Our work, quite literally, has made variation in care delivery visible to
clinicians, researchers, systems leaders, and policy makers around the world.
Medicare patients in Salt Lake City are twice as likely to have a knee or hip replacement as residents of Miami, but the same kinds of patients in Miami receive 60% more care overall than those in Seattle. What could account for such dramatic variation?
At The Dartmouth Institute, beginning with the Dartmouth Atlas of Health Care, our researchers have been working to make sense of health care for decades, revealing these remarkable variations in both practice and spending. Our work, quite literally, has made variation in care delivery visible to clinicians, researchers, systems leaders, and policy makers in the U.S. and around the world.
Doctors who are providing more aggressive care than what is medically recommended are responsible for a significant portion of America’s health care costs—approximately half a trillion dollars annually.

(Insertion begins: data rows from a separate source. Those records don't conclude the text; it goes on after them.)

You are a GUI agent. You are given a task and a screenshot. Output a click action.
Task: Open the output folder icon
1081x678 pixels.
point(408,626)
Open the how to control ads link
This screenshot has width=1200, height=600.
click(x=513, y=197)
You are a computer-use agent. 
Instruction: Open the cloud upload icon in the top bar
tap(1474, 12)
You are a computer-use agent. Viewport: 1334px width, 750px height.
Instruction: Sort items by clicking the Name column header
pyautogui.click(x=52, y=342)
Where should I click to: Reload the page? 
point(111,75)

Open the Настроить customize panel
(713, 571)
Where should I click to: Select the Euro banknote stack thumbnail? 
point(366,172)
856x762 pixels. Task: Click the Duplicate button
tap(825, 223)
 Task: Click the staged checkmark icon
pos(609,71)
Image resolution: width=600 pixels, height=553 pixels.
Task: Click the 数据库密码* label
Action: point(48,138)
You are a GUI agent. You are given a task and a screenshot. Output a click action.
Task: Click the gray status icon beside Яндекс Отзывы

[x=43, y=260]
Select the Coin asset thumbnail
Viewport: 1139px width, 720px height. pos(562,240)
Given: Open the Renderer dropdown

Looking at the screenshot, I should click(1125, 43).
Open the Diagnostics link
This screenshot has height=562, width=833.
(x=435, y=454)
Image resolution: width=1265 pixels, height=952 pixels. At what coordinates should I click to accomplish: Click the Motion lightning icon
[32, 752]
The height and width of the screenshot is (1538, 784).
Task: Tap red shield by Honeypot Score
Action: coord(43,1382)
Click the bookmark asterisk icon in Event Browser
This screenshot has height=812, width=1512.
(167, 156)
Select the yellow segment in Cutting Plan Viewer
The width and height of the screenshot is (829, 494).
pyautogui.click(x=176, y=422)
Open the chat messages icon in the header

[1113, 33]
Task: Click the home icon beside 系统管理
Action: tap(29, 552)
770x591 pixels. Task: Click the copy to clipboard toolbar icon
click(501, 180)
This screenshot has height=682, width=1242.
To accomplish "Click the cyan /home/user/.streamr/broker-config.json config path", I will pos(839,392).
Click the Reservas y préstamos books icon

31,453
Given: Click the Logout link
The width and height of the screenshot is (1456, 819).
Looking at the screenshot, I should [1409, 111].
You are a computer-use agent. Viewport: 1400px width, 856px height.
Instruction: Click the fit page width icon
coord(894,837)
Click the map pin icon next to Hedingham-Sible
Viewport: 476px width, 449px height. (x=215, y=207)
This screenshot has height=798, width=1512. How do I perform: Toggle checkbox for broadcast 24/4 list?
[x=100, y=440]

Over one-third of spending on end-of-life care is associated with physician beliefs and is not supported by clinical evidence.
The rate of breast cancer screening for women 75 and over in Sun City, AZ, is more than double that in Miami, FL.
It turns out these striking differences in how we spend health care resources cannot be explained by regional differences in disease or patient preferences; nor are they driven by scientific evidence. And most importantly, more care does not seem to result in better health or happier patients. This means that there are tremendous opportunities to improve care—and lower costs—while still doing better at meeting the health needs and preferences of patients.
At The Dartmouth Institute, researchers analyze data covering more than 70 million Americans, from hospital systems, health care leaders, Medicare, Medicaid, and commercial insurance, to understand what makes high-quality health providers do a better job and how good (or not so good) providers affect others in their network.
By understanding where, for whom, and why care varies, we are uncovering the barriers standing in the way of care that is optimized with clinical evidence and patient preferences—barriers like physician beliefs, institutional structures, and regulatory requirements. Understanding these barriers will allow us to transform care and to build more efficient and sustainable health care systems in the United States and around the world.